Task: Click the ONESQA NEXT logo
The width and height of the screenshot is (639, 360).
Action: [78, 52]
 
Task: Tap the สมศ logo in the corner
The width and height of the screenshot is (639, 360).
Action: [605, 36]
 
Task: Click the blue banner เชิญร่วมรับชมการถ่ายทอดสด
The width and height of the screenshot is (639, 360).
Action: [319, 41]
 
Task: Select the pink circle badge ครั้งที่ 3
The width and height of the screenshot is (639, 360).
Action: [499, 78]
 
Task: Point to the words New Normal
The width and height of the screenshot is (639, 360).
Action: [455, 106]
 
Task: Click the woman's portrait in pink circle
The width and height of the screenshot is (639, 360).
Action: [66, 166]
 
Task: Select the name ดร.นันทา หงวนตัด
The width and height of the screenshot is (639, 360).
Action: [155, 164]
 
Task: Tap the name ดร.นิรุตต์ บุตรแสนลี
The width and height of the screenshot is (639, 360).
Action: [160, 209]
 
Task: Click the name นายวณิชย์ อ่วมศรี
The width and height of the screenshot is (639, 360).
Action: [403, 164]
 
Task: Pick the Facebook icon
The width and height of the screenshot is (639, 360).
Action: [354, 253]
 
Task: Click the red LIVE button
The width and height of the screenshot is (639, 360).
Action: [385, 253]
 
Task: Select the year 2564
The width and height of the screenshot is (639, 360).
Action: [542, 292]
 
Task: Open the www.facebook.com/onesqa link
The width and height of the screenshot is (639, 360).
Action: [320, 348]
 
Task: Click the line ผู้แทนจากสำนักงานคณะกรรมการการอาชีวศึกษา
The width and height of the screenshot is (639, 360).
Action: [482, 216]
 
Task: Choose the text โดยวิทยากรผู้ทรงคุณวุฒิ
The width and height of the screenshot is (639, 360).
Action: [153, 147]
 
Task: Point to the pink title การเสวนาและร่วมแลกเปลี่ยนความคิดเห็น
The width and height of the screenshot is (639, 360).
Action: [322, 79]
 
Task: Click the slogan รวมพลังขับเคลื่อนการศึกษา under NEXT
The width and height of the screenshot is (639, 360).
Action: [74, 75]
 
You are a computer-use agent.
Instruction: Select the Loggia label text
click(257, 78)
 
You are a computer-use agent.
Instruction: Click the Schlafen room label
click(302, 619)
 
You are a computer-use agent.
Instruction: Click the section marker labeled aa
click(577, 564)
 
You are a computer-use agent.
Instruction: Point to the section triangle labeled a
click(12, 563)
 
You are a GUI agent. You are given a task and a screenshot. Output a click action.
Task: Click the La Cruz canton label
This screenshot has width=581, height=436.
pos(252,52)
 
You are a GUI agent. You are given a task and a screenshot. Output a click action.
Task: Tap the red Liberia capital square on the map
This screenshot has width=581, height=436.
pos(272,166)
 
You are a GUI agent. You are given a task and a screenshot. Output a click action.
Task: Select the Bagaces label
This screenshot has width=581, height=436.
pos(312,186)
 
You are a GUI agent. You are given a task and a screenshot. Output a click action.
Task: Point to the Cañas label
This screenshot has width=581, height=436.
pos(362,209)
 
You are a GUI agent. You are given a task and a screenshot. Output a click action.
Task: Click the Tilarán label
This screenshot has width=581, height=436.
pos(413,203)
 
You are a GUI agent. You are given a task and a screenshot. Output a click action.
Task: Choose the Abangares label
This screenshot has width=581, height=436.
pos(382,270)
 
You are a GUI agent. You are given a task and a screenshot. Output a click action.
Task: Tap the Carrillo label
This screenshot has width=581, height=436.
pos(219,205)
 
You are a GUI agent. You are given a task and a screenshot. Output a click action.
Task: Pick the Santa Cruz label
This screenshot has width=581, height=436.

◆ WHAT THIS TASK INVOLVES ◆
Retype the records above from their start up to and including the line containing "Action: [319, 41]", with every line exactly as it appears.

◆ RESULT ◆
Task: Click the ONESQA NEXT logo
The width and height of the screenshot is (639, 360).
Action: [78, 52]
 
Task: Tap the สมศ logo in the corner
The width and height of the screenshot is (639, 360).
Action: [605, 36]
 
Task: Click the blue banner เชิญร่วมรับชมการถ่ายทอดสด
The width and height of the screenshot is (639, 360).
Action: [319, 41]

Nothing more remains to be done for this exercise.